Our classics with him: Astor Piazzolla, Cesária Évora, Pink Martini, Katie Melua, Norah Jones, Zaz… Sometimes Dad would ask “Put on something of your own”, meaning something from our shared list. And when I’d put something new on, he’d wince softly and say, “Well… well, it’s not that different.”
The smart speaker has memorized all of his music. Sometimes it turns itself on and starts playing. It plays different things at different times, no timer. We sometimes try to turn it off, but it doesn’t respond to our commands. And I’m not kidding right now. But we’re used to it.
Continue thinking.
Soviet classics: Vysotsky and Bernes… Of course, “There is only a moment”. Of course, “Your Nobility.” Of course, the song of Dad’s childhood: “Shalands full of mullet… Kostya brought to Odessa”. Grandpa used to sing it to Daddy, almost teasingly. Grandpa has a beautiful voice, and he is a marvelous dancer. The neighbors thought that the ghost of Chaliapin had settled over them, joking with Adriano Celentano, who had flown to Moscow for the premiere of his film.
I wouldn’t be surprised if that’s what happened. Grandpa was known by all the bohemia of the capital as an excellent diagnostician, with humor and high intelligence. So high that they trusted him with their most indiscreet illnesses.
Dad’s taste in music grew out of his grandfather’s music. It grew and multiplied.
I remember my grandfather’s singing (my lullabies too… wow!): Vertinsky’s “Tango Magnolia.” Grandpa’s lulling tango. Vertinsky’s only on vinyl. A museum-quality gramophone on an antique table with lion’s paws. Every time Grandpa would wind up the gramophone on this lion table, he would look slyly at me and ask, “This Vertinsky of yours – is he sure he doesn’t scratch?” And I would answer with my grandfather’s learned joke: “Oh, no… no, no. Only our records are scratched!”

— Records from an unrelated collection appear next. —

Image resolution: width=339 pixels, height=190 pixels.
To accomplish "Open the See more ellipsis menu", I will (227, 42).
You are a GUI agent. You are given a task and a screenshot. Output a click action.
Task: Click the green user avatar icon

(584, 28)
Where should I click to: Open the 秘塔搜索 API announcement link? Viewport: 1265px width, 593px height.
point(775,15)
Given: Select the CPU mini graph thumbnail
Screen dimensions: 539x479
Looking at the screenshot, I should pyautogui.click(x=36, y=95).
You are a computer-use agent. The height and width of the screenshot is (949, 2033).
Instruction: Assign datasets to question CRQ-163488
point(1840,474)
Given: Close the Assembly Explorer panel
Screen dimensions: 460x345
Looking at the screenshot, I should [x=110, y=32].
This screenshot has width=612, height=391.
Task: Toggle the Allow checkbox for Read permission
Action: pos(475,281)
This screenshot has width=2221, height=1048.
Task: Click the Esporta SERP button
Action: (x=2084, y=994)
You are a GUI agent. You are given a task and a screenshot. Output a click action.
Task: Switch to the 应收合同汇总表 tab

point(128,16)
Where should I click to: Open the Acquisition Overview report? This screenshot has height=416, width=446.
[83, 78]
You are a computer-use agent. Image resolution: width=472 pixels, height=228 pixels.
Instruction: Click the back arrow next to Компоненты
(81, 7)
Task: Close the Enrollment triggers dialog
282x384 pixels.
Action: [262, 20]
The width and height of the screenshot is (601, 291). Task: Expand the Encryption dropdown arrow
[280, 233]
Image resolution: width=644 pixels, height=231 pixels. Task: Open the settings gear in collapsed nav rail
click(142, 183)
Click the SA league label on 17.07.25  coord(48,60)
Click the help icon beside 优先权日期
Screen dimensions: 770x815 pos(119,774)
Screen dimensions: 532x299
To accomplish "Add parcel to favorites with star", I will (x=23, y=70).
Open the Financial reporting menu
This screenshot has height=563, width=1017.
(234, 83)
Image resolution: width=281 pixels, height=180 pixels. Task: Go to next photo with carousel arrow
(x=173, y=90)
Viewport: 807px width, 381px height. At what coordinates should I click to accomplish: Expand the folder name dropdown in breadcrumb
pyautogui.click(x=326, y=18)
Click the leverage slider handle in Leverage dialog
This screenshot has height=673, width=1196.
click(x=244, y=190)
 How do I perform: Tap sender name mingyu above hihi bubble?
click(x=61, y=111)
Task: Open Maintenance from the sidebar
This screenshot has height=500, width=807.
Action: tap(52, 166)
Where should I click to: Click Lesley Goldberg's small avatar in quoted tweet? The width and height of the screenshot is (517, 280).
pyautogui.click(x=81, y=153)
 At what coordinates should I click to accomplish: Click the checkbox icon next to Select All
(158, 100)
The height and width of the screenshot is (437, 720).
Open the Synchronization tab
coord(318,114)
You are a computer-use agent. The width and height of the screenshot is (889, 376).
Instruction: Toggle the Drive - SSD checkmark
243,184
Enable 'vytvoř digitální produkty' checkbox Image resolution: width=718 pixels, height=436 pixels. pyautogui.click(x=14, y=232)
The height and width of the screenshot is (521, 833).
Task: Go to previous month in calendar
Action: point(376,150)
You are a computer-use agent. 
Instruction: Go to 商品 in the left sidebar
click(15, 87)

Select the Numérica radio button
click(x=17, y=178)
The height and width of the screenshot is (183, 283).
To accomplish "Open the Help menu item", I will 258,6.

One weekend at my grandparents’ house, I listened to Vertinsky so much that the first weekday I was sent to a speech therapist on an emergency call. In a couple of days, I learned a new way to p-v-ag-va-vate “r” and spoke in a chant, dreaming aloud of being in the mysterious “banana-lemon Singapore, in boo-ea”.
The speech therapist corrected my bohemian accent, but until the end of kindergarten my main friend was Marinka, whom I listened to with awe and who took us both to a world that no one can access, where the words seem to be the same, but pronounced differently. Marinka was very beautiful, mischievous and intelligent. Me (not without modesty), the same, but less mischievous. I was afraid to let down Grandpa and Papa, whom our entire Southwest District knew. Marinka quickly learned to read, and during the afternoon kindergarten walk with her we crawled under the fence “net rabitsa” and hid with a book in the bushes “on the other side”. On the other side of our world of inverted syllables and sounds, reading in our own way everything we could read. Marinka could not pronounce half of the letters, and sometimes rearranged the syllables in her own way. Few people understood her. But Marshak, Barto and Blaginina in her performance captured my imagination, sending me from Soviet Moscow to banana and lemon Singapore.
The speech therapist recommended not to listen to Vertinsky “at least until he goes to school” and to give the child less time “for all sorts of unrealities”. But Vertinsky’s Singapu-in turned out to be much more real than all the maps in the school atlas. I’m so glad Daddy didn’t listen to her.
I think of all the other Soviet songs that went through Dad’s childhood. I’m thinking, why am I remembering everything? I’m going to ask my grandfather about my dad’s audio diary. He compiled it for my dad. He danced to those songs himself. He taught me, but I kept falling down. I’m gonna ask my grandfather.
He’s not here.
He passed away four months before Daddy.
Where are you all? Where? You! The main men of my banana-lemon childhood? Where’d you go?
I lost them all. You, Katya, have lost everyone…
There’s only music left. And there’s no one to ask.